5353 |2018-03-06 23:46:31.599 +0000 UTC | restbase1015-a.eqiad.wmnet | 220986 | MessagingService-Outgoing-restbase1008-b.eqiad.wmnet/10.64.32.195-Small | Sending REQUEST_RESPONSE message to restbase1008-b.eqiad.wmnet/10.64.32.195
54eevans@restbase1007:~$

~200ms accumulates on restbase1015-a between lines 43 & 44. The implication there would be that the operation at line 44 was slow, but it's hard to imagine this being the case with a bloom filter lookup (these are simple, immutable structures kept on-heap).
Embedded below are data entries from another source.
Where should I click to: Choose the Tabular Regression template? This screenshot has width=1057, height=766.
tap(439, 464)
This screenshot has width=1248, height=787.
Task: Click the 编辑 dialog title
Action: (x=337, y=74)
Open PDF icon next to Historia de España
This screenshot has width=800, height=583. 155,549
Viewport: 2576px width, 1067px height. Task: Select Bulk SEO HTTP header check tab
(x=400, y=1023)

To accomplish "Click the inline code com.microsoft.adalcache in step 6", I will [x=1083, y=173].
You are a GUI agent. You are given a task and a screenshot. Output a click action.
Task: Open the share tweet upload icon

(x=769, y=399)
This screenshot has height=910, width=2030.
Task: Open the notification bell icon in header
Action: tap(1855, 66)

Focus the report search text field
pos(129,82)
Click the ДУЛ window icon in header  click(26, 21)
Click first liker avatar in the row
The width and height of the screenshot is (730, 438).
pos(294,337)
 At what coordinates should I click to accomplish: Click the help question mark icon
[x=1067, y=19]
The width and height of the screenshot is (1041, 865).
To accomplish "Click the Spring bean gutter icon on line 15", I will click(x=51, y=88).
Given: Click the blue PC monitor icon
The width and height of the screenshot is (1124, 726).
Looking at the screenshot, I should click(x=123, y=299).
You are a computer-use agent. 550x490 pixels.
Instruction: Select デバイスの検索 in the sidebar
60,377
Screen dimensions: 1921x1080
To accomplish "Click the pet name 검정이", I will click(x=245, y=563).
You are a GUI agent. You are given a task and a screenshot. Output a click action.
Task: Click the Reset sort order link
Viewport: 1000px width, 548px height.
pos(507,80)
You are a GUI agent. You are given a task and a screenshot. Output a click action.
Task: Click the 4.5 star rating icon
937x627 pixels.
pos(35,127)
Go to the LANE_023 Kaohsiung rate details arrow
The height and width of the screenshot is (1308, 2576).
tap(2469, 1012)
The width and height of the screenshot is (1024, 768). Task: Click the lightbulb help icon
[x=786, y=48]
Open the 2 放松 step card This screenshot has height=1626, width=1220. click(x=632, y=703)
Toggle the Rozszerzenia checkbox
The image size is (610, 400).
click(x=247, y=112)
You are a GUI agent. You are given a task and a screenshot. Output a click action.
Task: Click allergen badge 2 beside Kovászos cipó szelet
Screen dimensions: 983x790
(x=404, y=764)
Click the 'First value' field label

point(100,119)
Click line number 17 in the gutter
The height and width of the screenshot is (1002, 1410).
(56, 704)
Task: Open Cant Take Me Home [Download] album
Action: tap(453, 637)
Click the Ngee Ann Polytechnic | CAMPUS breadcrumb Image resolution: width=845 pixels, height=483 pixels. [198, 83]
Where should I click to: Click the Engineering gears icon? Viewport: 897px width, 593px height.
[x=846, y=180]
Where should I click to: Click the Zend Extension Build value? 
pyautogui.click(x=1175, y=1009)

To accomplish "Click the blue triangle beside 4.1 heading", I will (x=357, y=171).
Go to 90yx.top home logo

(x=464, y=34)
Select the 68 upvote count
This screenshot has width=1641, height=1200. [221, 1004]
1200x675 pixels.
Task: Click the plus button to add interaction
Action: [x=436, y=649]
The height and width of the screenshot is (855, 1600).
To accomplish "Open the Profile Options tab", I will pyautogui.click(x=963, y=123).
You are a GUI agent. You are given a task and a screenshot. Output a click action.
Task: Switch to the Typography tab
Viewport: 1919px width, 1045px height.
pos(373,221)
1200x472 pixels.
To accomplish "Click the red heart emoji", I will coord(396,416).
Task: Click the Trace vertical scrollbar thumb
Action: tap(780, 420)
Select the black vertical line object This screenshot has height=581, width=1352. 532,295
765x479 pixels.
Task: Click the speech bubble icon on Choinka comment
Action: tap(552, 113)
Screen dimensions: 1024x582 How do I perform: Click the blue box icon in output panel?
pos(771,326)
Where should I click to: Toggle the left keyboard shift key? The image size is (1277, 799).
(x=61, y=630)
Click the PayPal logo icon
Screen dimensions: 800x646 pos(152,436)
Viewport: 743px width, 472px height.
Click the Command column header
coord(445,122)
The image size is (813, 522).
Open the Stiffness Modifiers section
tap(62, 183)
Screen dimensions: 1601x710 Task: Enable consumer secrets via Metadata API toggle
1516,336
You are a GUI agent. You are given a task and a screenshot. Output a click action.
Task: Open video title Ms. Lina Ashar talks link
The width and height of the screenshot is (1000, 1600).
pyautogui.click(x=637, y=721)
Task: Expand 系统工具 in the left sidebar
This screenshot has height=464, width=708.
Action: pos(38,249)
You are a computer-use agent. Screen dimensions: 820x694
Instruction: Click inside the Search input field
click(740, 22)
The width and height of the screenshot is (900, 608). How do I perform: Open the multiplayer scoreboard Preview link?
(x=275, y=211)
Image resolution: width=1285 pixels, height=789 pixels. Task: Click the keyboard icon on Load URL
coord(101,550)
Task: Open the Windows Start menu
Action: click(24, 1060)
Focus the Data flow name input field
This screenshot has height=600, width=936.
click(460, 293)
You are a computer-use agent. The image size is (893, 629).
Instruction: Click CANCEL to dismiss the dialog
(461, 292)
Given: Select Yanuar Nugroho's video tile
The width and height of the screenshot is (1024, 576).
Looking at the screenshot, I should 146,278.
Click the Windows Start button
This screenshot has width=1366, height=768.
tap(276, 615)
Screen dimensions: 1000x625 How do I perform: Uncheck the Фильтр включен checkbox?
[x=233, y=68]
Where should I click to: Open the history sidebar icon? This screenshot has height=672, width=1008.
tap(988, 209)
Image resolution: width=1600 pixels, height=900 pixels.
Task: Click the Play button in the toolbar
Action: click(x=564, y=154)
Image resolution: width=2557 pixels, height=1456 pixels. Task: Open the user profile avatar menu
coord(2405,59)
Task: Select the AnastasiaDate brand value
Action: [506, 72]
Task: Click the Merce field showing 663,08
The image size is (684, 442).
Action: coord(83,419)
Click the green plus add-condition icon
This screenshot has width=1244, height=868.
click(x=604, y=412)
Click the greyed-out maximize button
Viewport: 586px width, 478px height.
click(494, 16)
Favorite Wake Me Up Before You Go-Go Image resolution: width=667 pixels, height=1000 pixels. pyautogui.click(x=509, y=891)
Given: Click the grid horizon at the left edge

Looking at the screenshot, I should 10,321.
I've consulted the GC logs for both this and the previous example, but find no STW pauses.

Mentioned in SAL (#wikimedia-operations) [2018-03-08T20:34:46Z] <urandom> set compression chunk length to 32, page_summary tables - T189057

Mentioned in SAL (#wikimedia-operations) [2018-03-08T20:40:53Z] <urandom> set compression chunk length to 32, mobile tables - T189057

Mentioned in SAL (#wikimedia-operations) [2018-03-08T21:41:10Z] <urandom> set compression chunk length to 32, parsoid tables (group "others") - T189057

Mentioned in SAL (#wikimedia-operations) [2018-03-08T22:31:55Z] <urandom> set compression chunk length to 32, parsoid tables (group "commons") - T189057

Mentioned in SAL (#wikimedia-operations) [2018-03-08T23:10:13Z] <urandom> set compression chunk length to 32, parsoid tables (group "wikipedia") - T189057

Mentioned in SAL (#wikimedia-operations) [2018-03-09T00:03:00Z] <urandom> set compression chunk length to 32, parsoid tables (group "enwiki") - T189057

Eevans renamed this task from Understand (and if possible, improve) performance of new storage strategy to Understand (and if possible, improve) cluster performance under the new storage strategy.May 10 2018, 2:37 PM
mobrovac subscribed.

In the meantime, we have gotten new machines w/o Samsung SSDs. We are also moving off of the new storage strategy (cf. T220461: Simplify storage semantics), so this task is no longer relevant.